# [Données de travail]
- - - -

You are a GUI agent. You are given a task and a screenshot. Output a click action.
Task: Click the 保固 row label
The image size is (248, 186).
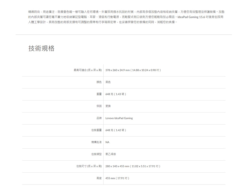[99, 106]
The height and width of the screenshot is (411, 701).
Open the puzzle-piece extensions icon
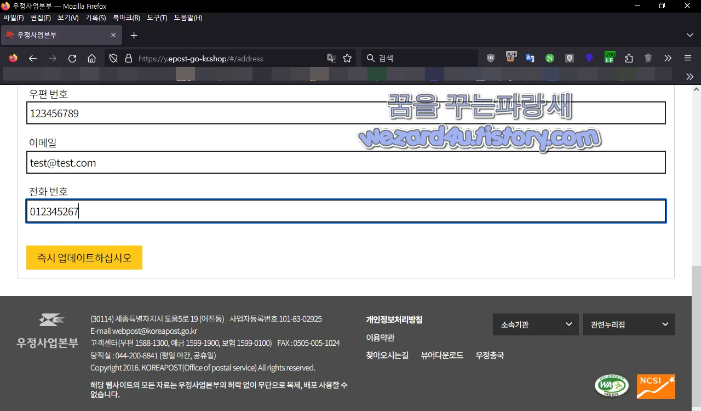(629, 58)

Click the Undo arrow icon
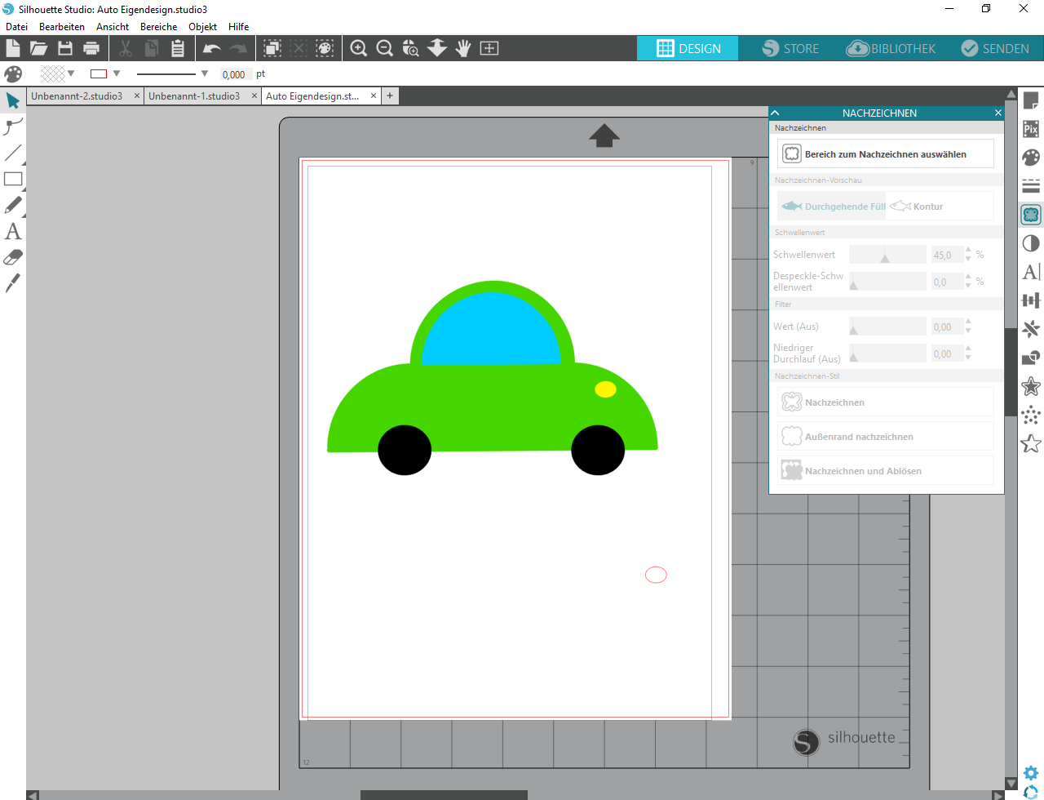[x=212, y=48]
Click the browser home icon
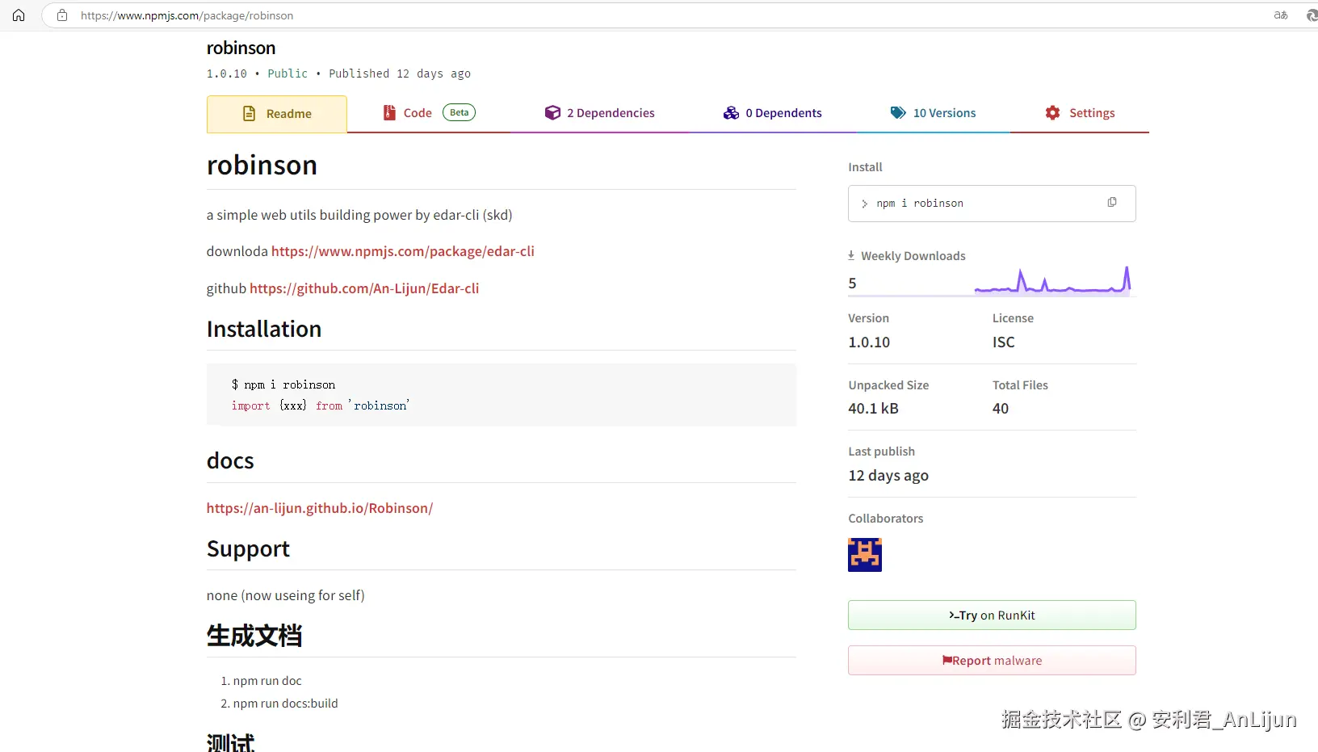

- - - -

# [Travail à faire]
Réécrivez les lignes de tous les items ci-dessus sous la forme d'une liste JSON de chaînes, à raison d'une chaîne par ligne, en omettant les lignes vides. Laissez les images hors de la réponse.

# [Réponse]
[
  "You are a GUI agent. You are given a task and a screenshot. Output a click action.",
  "Task: Click the 保固 row label",
  "The image size is (248, 186).",
  "[99, 106]",
  "The height and width of the screenshot is (411, 701).",
  "Open the puzzle-piece extensions icon",
  "(629, 58)",
  "Click the Undo arrow icon",
  "[x=212, y=48]",
  "Click the browser home icon"
]